━━━━━ Source material
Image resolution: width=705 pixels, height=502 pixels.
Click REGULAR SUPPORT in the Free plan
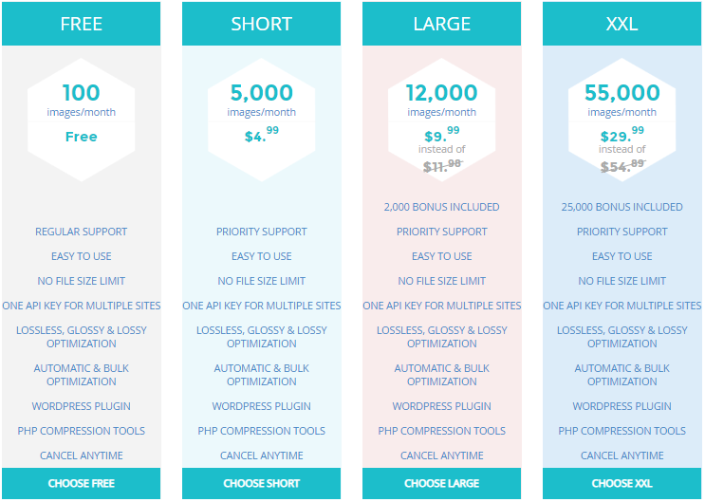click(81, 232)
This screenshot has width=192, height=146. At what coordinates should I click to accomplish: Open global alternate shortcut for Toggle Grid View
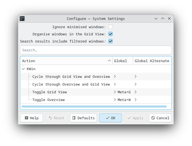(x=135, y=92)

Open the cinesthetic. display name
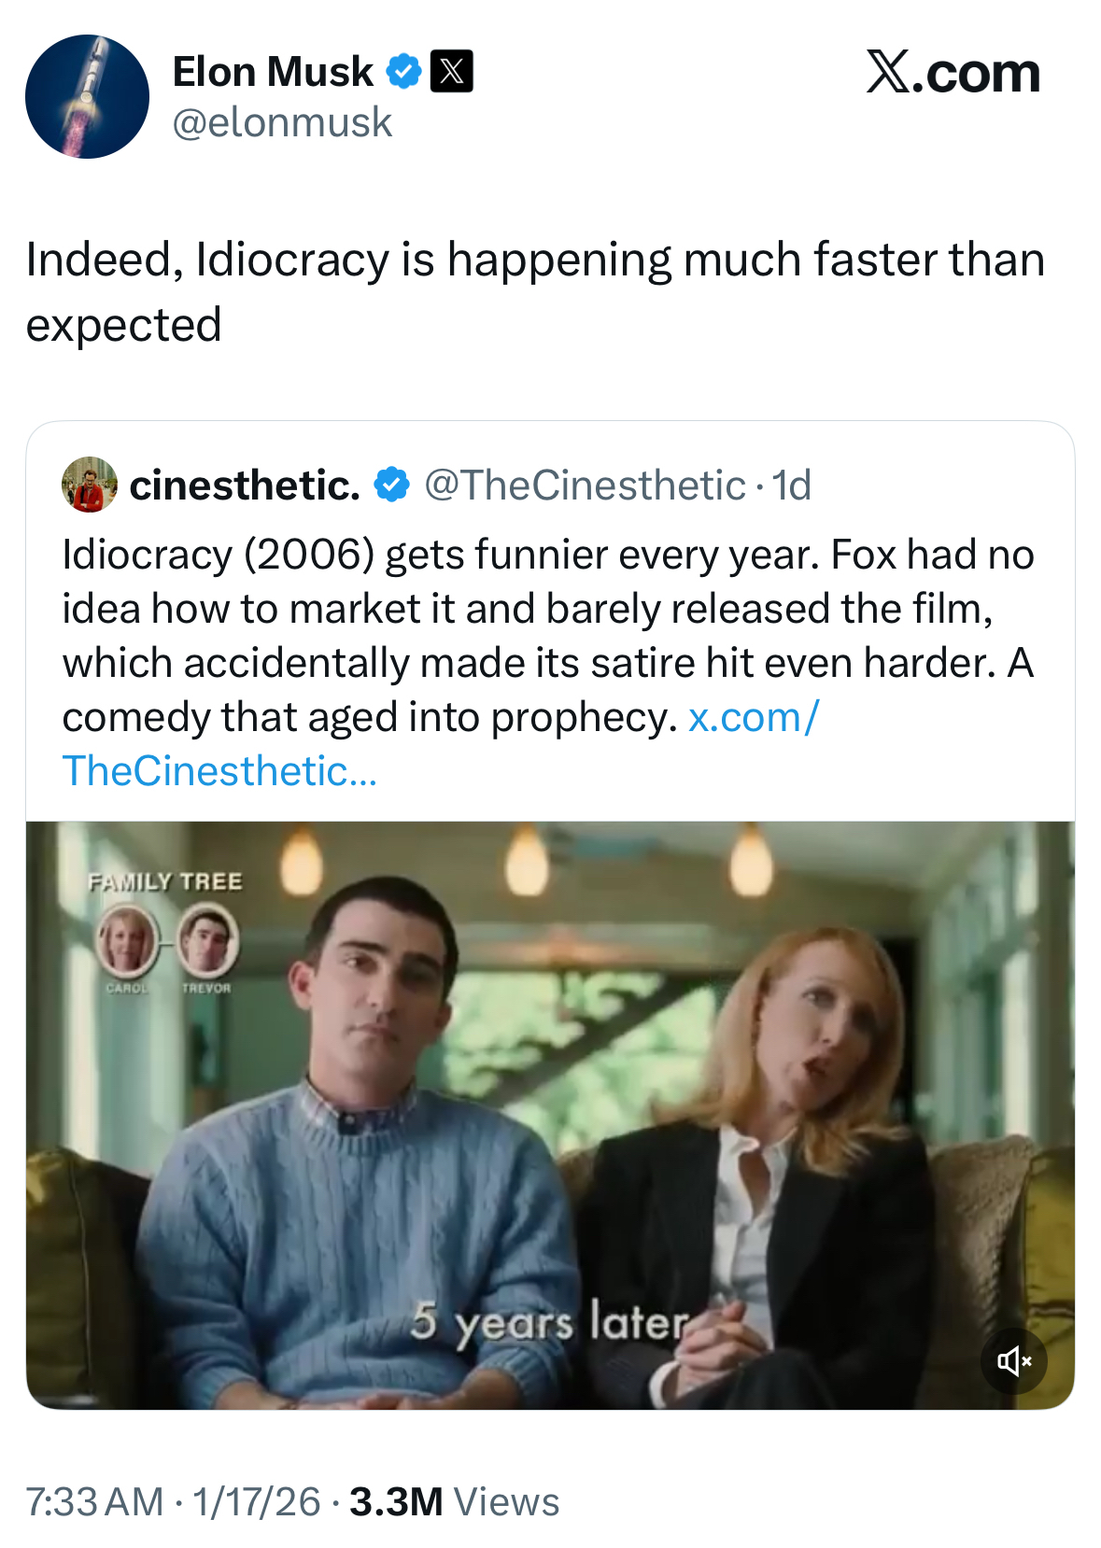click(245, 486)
━━━━━━━━━━
━━━━━ Source material
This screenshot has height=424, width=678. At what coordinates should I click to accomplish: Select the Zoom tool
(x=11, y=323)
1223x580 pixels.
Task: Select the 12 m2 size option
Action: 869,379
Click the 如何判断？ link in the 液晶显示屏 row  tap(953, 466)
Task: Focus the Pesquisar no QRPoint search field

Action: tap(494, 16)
━━━━━━━━━━
Repeat the items verbatim, from the line containing "This screenshot has height=424, width=678." through the line containing "Action: tap(494, 16)", including both of those lines.

### Written response
This screenshot has height=424, width=678. At what coordinates should I click to accomplish: Select the Zoom tool
(x=11, y=323)
1223x580 pixels.
Task: Select the 12 m2 size option
Action: 869,379
Click the 如何判断？ link in the 液晶显示屏 row  tap(953, 466)
Task: Focus the Pesquisar no QRPoint search field

Action: tap(494, 16)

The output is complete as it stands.